Here it is, an average Wednesday. I've decorated a Christmas tree, done laundry, vacuumed, cleaned two bathrooms, fixed a lunch, prepped a dinner, shopped, and had an evening out with a friend. The only oddity was the evening out.
I don't do that sort of thing on a regular basis. My family is still young enough that nights out entail babysitting, children being sniffle, ache, and cough free at any given time, and lots of preparation and planning. They'd better be worth all the effort, anxiety, and bother.
This one was. We went to a restaurant, got a cheap meal and a refillable drink and dove into John Paul II's Letter to the Families. We got as far as section 8. As this is something it would never occur to me to read on my own, I'm glad it was suggested as the first of our studies.
Being a recovering Protestant, I'd naturally tend to a Bible Study. Being a recovering feminist, I might even suggest forming a book club. Having the kind of friends I do, we're reading an important Church document. (What a gal, by the way. She is the "meekest, mildest, easiest to get along with" woman I know.)

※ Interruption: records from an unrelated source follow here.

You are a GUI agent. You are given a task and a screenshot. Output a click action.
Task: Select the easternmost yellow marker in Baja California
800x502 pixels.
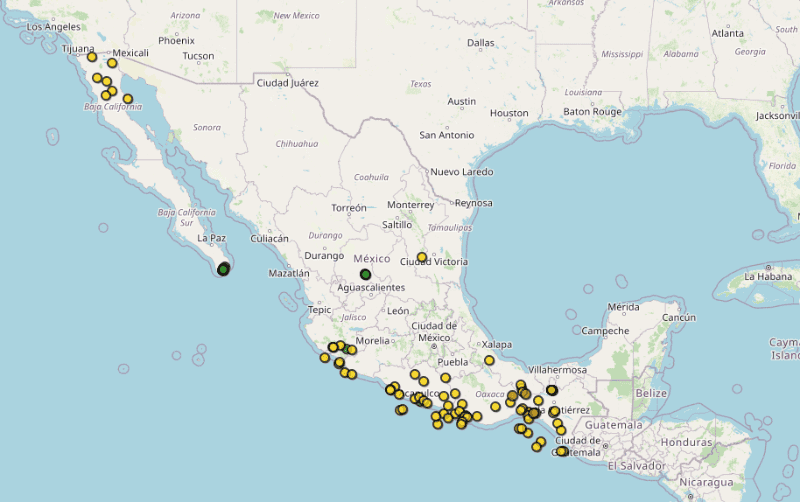(128, 98)
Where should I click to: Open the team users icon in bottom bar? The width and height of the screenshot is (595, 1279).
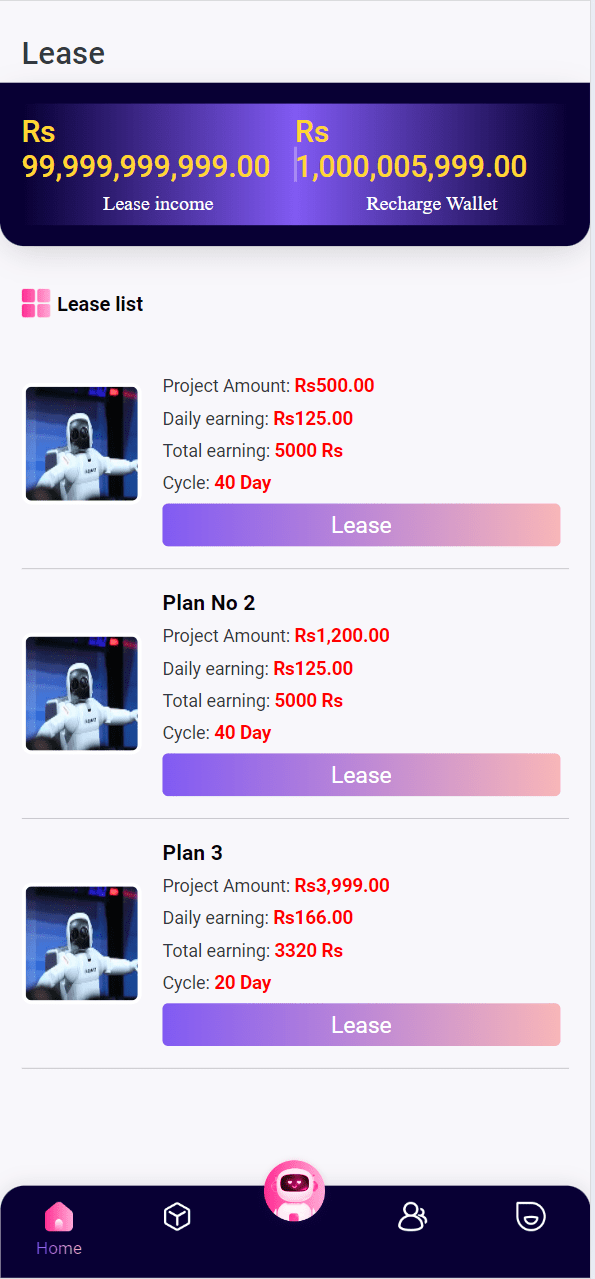(412, 1216)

I knew right away she was onto something, especially as we got to one section that seemed prophetic in its keen analysis and further predictions of the disintegration of our culture and the normalcy of family. We stopped to catch our breath and reflect on the dismal prospects for the future of Christian life in the West. We stopped again with knowing smiles at the genius of John Paul II and the guidance of the Holy Spirit when the very next section was entitled "Prayer" An unspoken question had been answered, "What now?"

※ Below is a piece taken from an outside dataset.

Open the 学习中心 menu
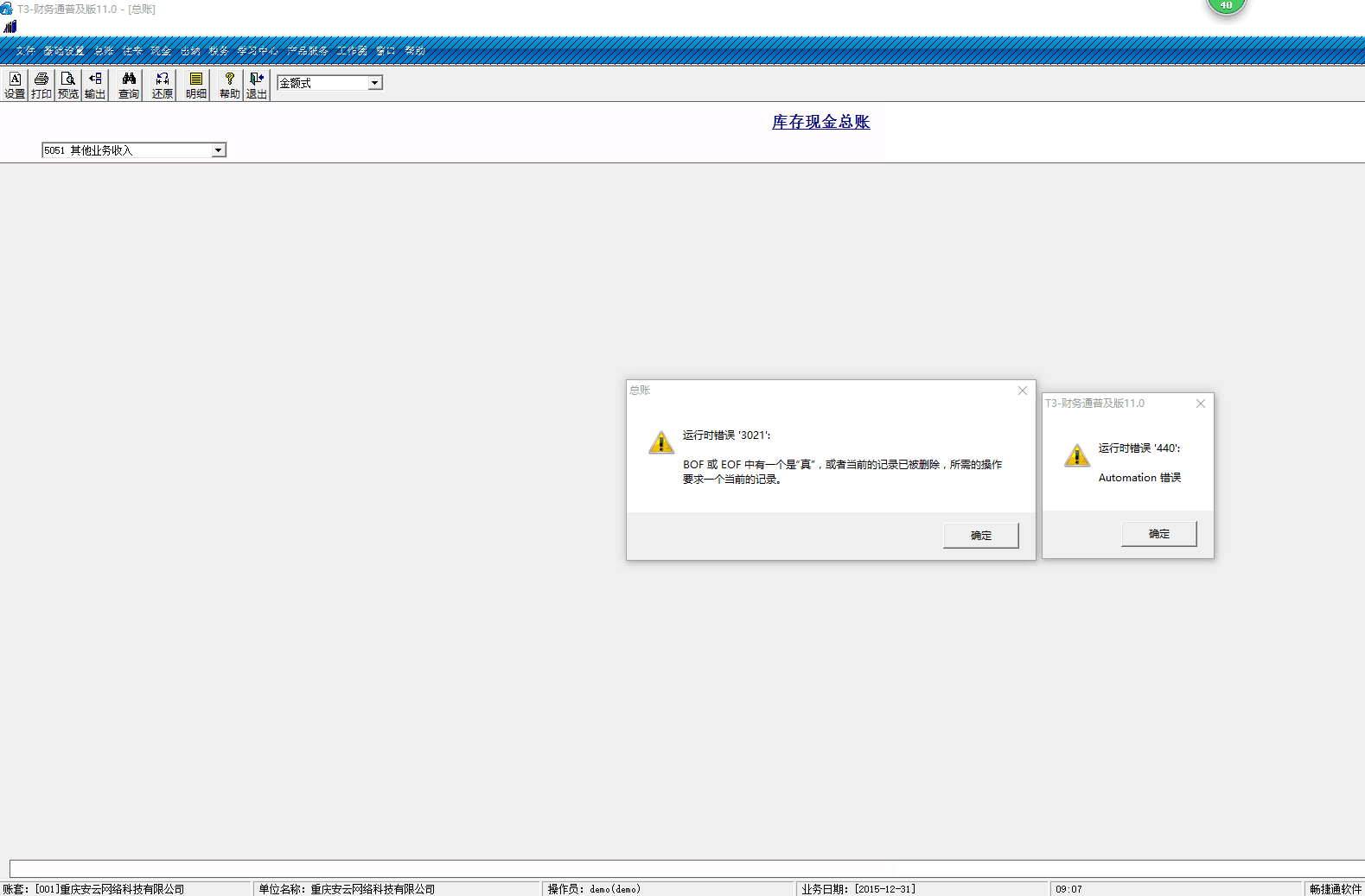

It is too dense a document to give my impressions in one simple, introductory blog post. Indeed this is merely our first of many sessions with this work.
I'll simply leave you with this thought. While the U.N. was declaring the Year of the Family, it was funding the forced abortions and the One Child Policy of China and funding the forced sterilizations in Peru and other Latin American countries. The Church was not only trying to expose such human degradation (it never dwelt on the U.N.'s rank hypocrisy) to the world, but also was preparing the married faithful by educating them, bolstering them with charitable resources, and calling them to greater prayer and sanctity through the vocation of married life with its Year of the Family. Time will tell who managed to do a better job.
I'd place my money on the Church, though I'm not a betting kind of gal.